Reason leads him to forget what he should have known in the first identify, which is the all-time defense of poetry: neither an apprehension of the platonic nor a philosophical concept can be had or told without poiesis. Poetry, not philosophy, is therefore the true queen of the sciences, the legitimate archon of the city, and the best captain of the soul.

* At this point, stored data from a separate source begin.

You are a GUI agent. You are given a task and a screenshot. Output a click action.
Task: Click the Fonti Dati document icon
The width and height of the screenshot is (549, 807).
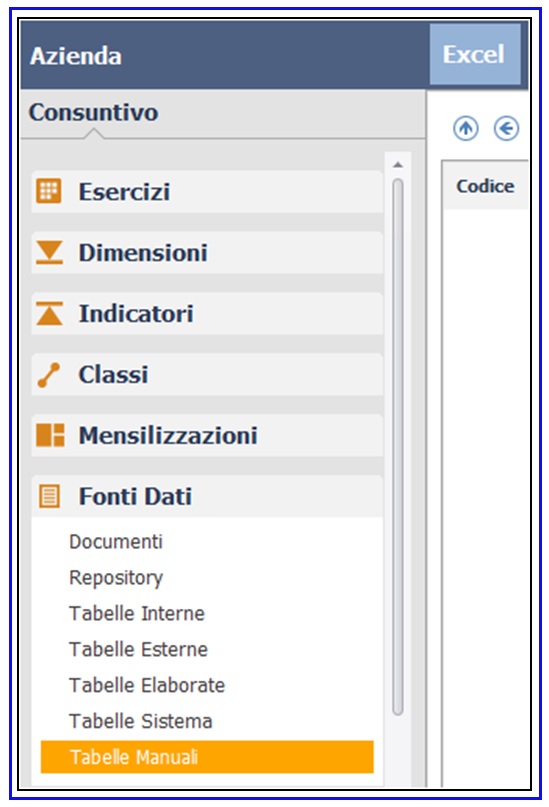[49, 496]
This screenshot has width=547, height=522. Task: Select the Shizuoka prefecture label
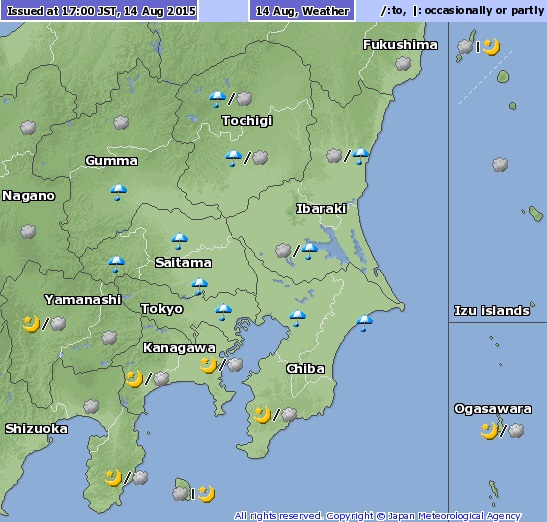tap(36, 428)
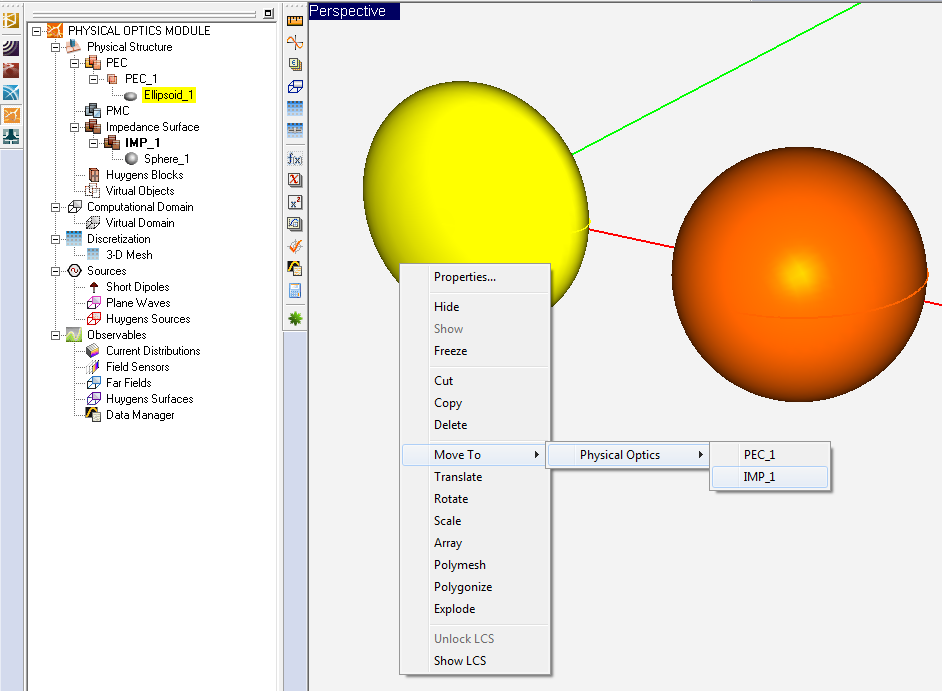Click the green star icon in toolbar
Viewport: 942px width, 691px height.
coord(295,318)
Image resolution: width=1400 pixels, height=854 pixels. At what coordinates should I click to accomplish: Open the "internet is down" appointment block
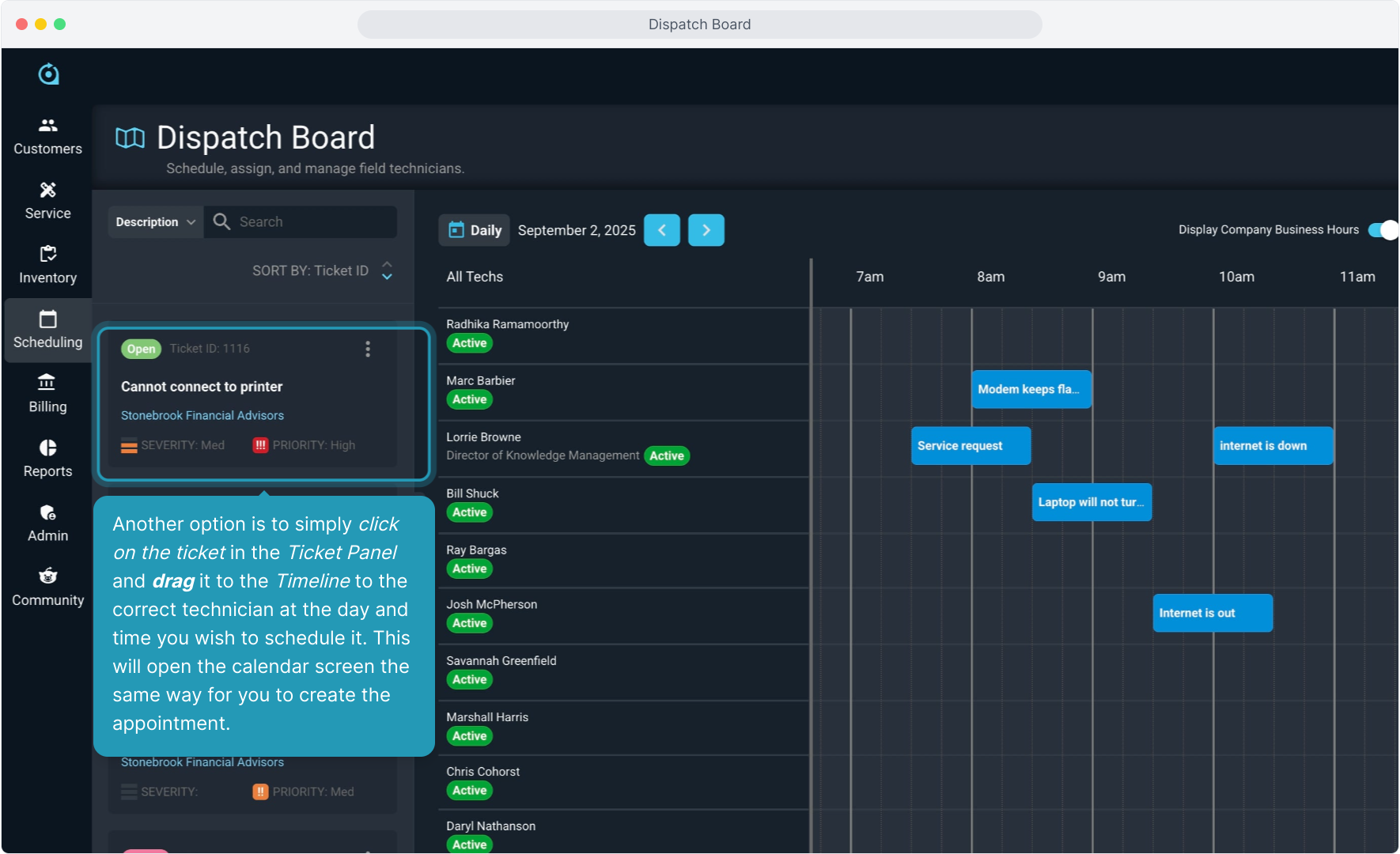tap(1273, 446)
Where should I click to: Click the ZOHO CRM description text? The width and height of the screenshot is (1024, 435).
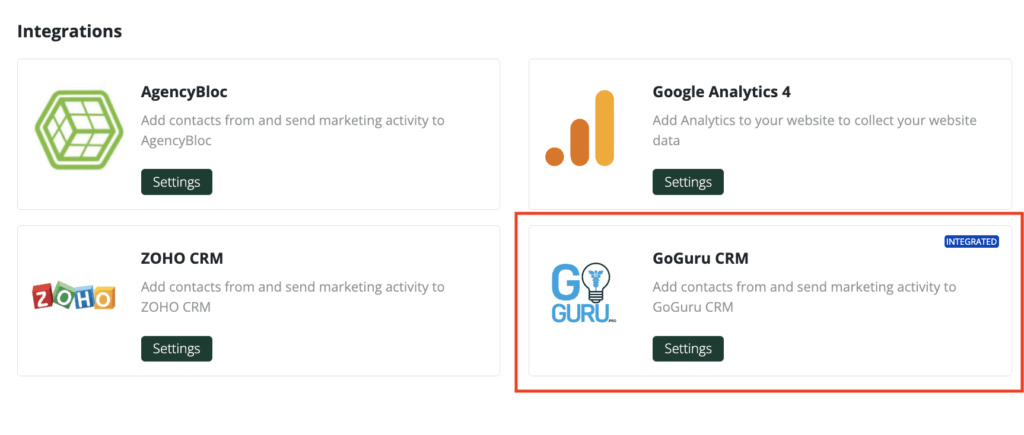[293, 297]
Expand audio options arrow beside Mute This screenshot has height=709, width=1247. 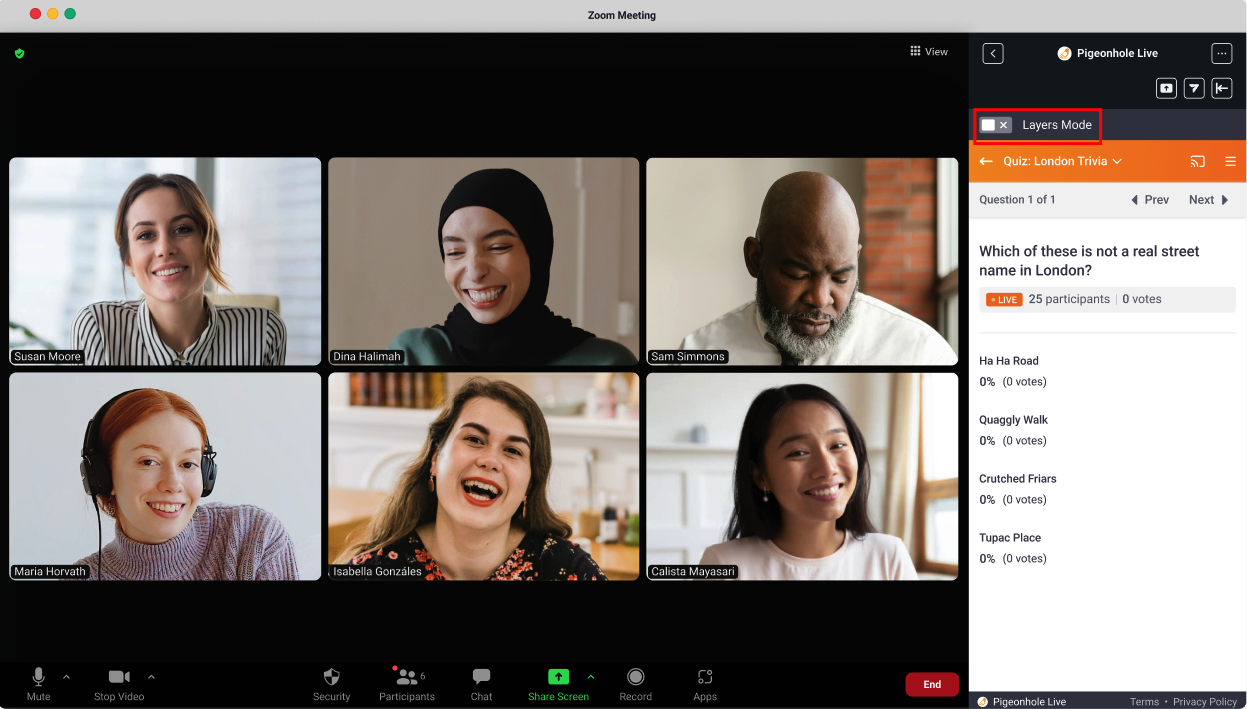pos(66,677)
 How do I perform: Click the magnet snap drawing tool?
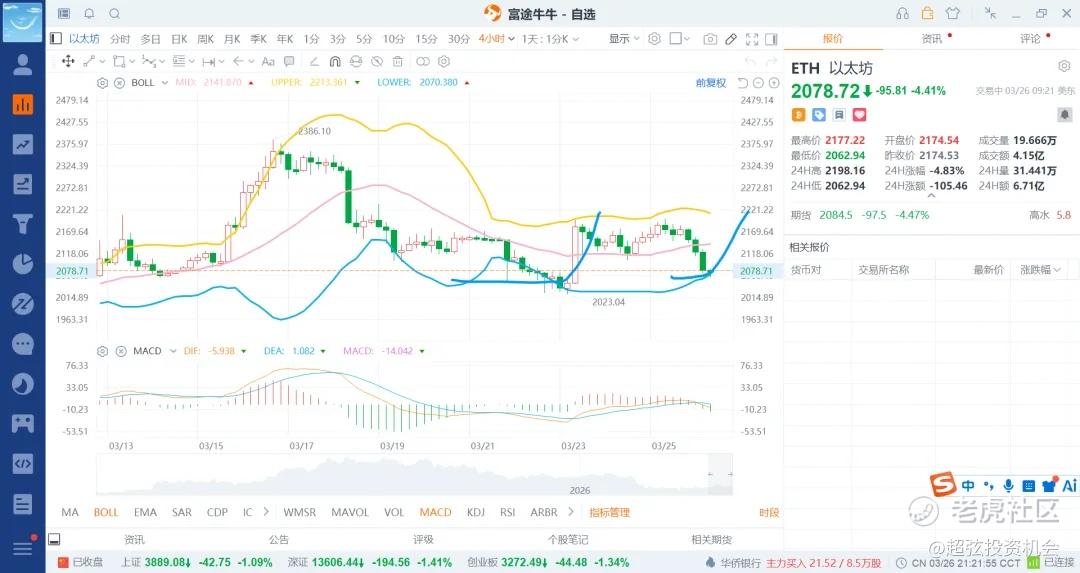click(x=335, y=61)
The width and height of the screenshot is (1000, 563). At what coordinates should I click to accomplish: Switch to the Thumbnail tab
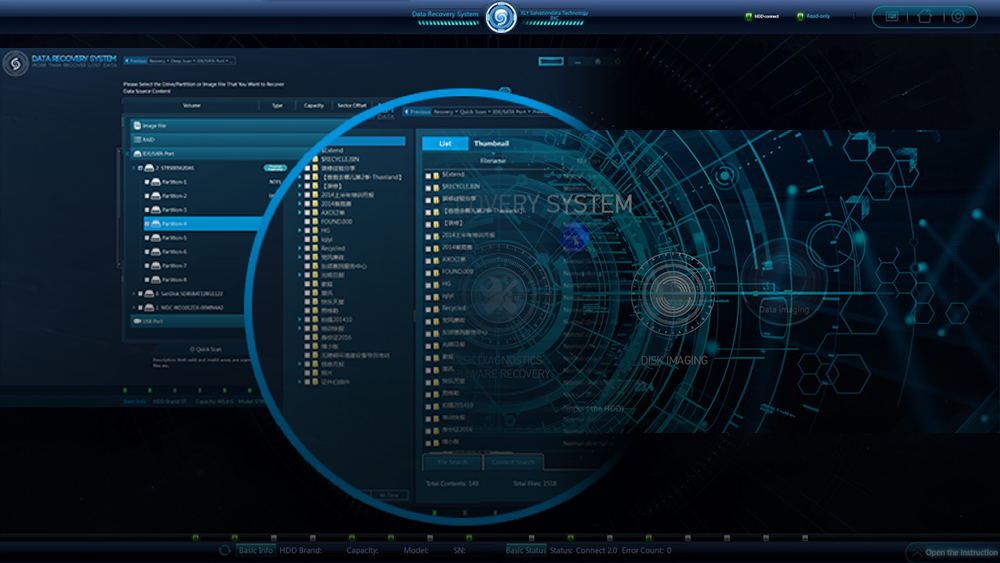coord(491,144)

It is a grave mistake, then, to quote the Republic as if it represented "Plato'southward philosophy." In this foreign volume Plato does not issue any philosophy. Instead, he dramatizes philosophy's conditions of possibility, its pitfalls, perplexities, and potentials. When we call back of this book, practise we recall the syllogisms, or do we remember Thrasymachus pouncing similar a brute, the benighted citizens bound in their firelit cave, the souls of the dead flying back to life from the riverbank of Unheeding? And when nosotros recall of Socrates, do we always think his arguments, or practice we rather recollect his ironic diffidence, his cunning humility, his drive for truth? What tin can we call the writer who shows us such people as Thrasymachus and Socrates, such images as the just city and the myth of the cave, only some term akin to "poet"? Equally a consummately ironic artist in narrative and dramatic prose, Plato may well be aught less than the starting time novelist of genius.